Arthroscopy of the Elbow
Elbow arthroscopy is keyhole surgery used to diagnose and treat problems inside your elbow joint including: elbow pain, stiffness, locking or swelling.
Arthroscopy of the elbow with Ramsay Health Care
Ramsay Health Care offers rapid and convenient access to arthroscopy of the elbow, that is performed by highly skilled and experienced consultant orthopaedic surgeons with a special interest in elbows.
What is an arthroscopy of the elbow?
Arthroscopy of the elbow allows your doctor to see inside your elbow joint using a camera that is inserted through small skin incisions around your elbow. Once your surgeon has examined and diagnosed your problem, they may treat it at the same time.
Elbow arthroscopy can diagnose or treat elbow pain and problems including:
• Assessing cartilage loss or damage – due to injury or arthritis.

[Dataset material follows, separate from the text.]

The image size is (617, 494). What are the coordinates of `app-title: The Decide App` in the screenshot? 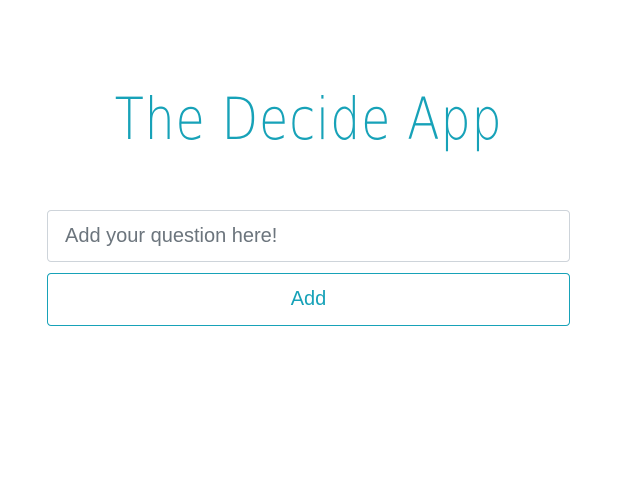 It's located at (308, 119).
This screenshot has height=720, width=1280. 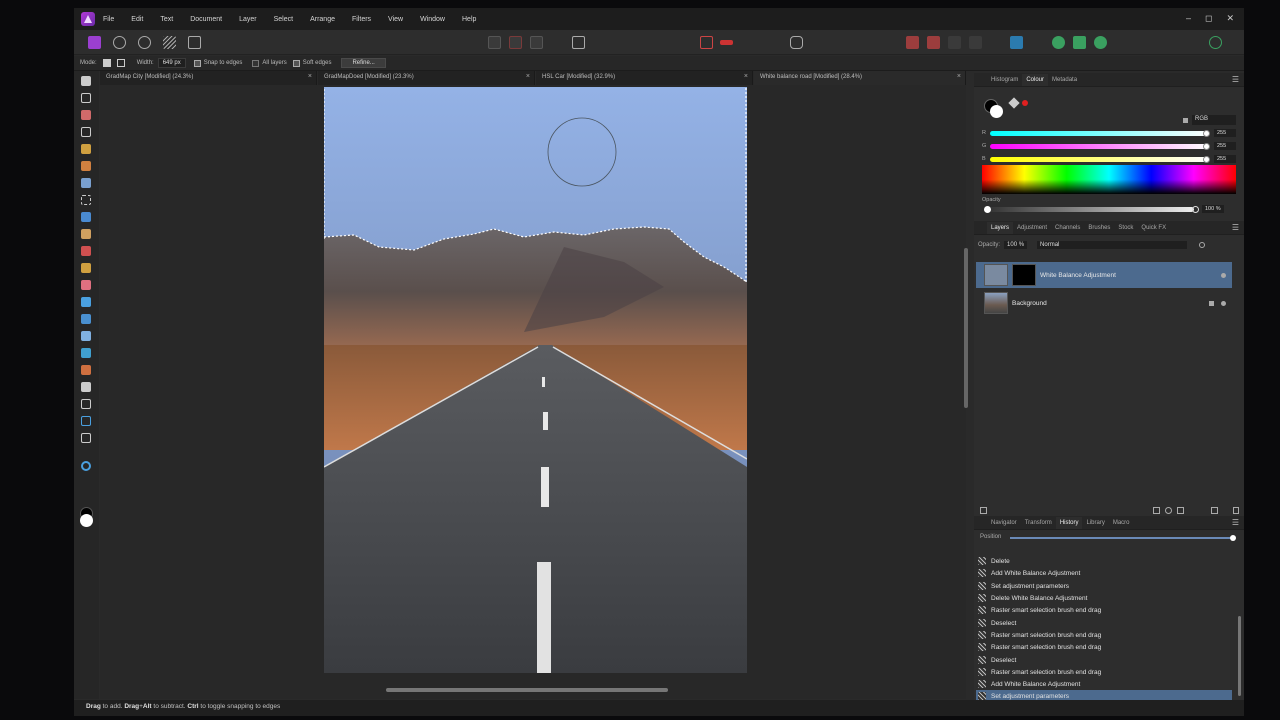 What do you see at coordinates (86, 387) in the screenshot?
I see `pen-tool-icon` at bounding box center [86, 387].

• Removal of loose bodies - fragments of bone or cartilage can break loose due to arthritis, excessive stress or injury and, cause pain, catching and locking of your elbow joint.
• Removal of bone spurs – bony projections can appear, often due to arthritis, that impede your normal joint movement.
• Elbow capsule release – the elbow capsule that surrounds your elbow joint can become thickened due to injury, surgery, or other trauma and cause stiffness and restricted movement.
• Tennis elbow treatment - the unhealthy portion of the tendon in tennis elbow is cut away.
• Removal of adhesions – scar tissue from a previous elbow injury, such as a fracture blocks motion.
• Release of contractures – abnormal muscle and tendon contraction limits your range of motion.
What are the benefits of an arthroscopy of the elbow?
Elbow arthroscopy allows your surgeon to diagnose your elbow problem and, in some cases treat it at the same time negating the need for another procedure. Patients see significant improvements in their symptoms and elbow function.
Arthroscopy of the elbow only requires a couple of small incisions and benefits from less pain, swelling and stiffness, less complications and, a faster recovery than conventional surgery.
What does the operation of an arthroscopy of the elbow involve?
Arthroscopy of the elbow is performed by an orthopaedic surgeon under general or regional anaesthetic. It typically takes around thirty minutes to perform.
During surgery a tiny camera called an arthroscope is placed into your elbow joint through small incisions of the skin around your joint. The camera displays pictures on a television monitor and your surgeon uses these to look around your elbow joint and they can treat any problems using miniature surgical instruments. They will finally close and dress your cuts.
Your elbow surgeon will discuss the procedure with you in detail beforehand.
What complications can happen after an arthroscopy of the elbow surgery?
Elbow arthroscopy is performed frequently and is generally a safe surgical procedure. However, as with any surgery, there are some risks, but they are usually minor and treatable.
Potential problems with elbow arthroscopy include: infection, nerve damage, excessive bleeding, incomplete relief of symptoms, elbow stiffness, neuroma (a painful growth of nerve tissue) and, complex regional pain syndrome.
What is the cost of an arthroscopy of the elbow?
If you decide to pay for your treatment, Ramsay offer an all-inclusive Total Care package, where a single one-off payment at a pre-agreed price, delivering direct access to all the treatment you need for complete reassurance. You can also spread the cost of your treatment with finance options available.
An arthroscopy of the elbow may be covered by your medical insurance policy. We advise you to check directly with your insurance provider and get written confirmation before commencing treatment.
How soon will I recover after an arthroscopy of the elbow surgery?
You can usually go home the same day as your elbow arthroscopy.
You may be advised to wear a sling for a few days post-operation and to do physiotherapy exercises.
Your recovery will depend on the extent of the treatment for your elbow condition. For example, full recovery can take approximately three to six weeks for loose body removal and, eight to twelve weeks for elbow spur removal. Most patients return to work within several days if their job doesn’t require heavy lifting, climbing or throwing.
You should follow your surgeon's guidelines and rehabilitation plan for a successful outcome.